Objective: Little is known about the biological mechanisms associated with the genesis, growth, and rupture of intracranial saccular aneurysms. It is postulated that the vascular wall pathological response of aneurysmal disease is associated with abnormal angiogenesis factor expression.
Methods: We have examined the expression and distribution of immunoreactivity to angiogenesis growth factors (vascular endothelial growth factor and basic fibroblast growth factor) and selected vascular wall matrix proteins (fibronectin, Type IV collagen, and alpha smooth muscle actin) in the walls of human intracranial aneurysms from surgical biopsy or autopsy specimens. Double antibody immunohistochemical stains were performed in contiguous fixed sections from three control circle of Willis arteries, five berry aneurysms, four giant aneurysms, and one mycotic aneurysm (three unruptured and seven ruptured lesions).

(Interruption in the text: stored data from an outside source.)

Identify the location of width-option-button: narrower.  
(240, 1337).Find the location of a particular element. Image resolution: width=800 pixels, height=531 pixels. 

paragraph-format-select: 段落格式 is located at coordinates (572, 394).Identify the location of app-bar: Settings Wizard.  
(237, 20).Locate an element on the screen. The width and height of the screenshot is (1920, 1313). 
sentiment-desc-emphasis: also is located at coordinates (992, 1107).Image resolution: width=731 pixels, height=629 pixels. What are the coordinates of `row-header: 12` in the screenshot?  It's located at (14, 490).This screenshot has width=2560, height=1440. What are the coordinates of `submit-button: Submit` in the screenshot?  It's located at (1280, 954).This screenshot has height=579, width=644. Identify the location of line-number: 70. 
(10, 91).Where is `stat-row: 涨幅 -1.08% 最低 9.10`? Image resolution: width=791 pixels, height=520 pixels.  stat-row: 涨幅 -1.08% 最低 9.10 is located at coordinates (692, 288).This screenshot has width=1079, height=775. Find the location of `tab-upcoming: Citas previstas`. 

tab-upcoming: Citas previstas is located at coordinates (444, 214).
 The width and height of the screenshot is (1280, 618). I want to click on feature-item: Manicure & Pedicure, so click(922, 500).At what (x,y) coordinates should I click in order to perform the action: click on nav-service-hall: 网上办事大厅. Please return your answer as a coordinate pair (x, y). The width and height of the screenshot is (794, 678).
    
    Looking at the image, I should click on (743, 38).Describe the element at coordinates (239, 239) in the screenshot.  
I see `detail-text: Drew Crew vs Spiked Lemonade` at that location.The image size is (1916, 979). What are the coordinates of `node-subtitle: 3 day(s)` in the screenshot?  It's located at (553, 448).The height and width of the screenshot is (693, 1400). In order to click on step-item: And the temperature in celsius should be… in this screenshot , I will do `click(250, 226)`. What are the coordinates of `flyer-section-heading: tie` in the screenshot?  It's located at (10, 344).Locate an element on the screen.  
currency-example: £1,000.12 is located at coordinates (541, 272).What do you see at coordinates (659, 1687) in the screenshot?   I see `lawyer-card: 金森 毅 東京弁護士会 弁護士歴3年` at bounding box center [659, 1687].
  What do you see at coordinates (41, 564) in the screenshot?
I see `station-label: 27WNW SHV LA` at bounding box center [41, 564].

Results: The aneurysmal wall exhibited diffuse disorganized expression of matrix proteins as compared to their organization in control vessels. There was strong patchy expression of vascular endothelial growth factor within the walls of all aneurysms, including marked staining of capillaries and small vessels within the thickened walls of giant lesions. The expression of basic fibroblast growth factor was more diffuse and occurred around the fibrocytes and myocytes within the disrupted media of 9 of 10 aneurysms.
Conclusions: These results confirm the gross architectural molecular disruption in the walls of intracranial aneurysms and illustrate an apparent biological response involving angiogenesis factors. Further research should elucidate the time course and possible causal relationships of these changes to aneurysm growth and rupture with the aim of possible therapeutic manipulation.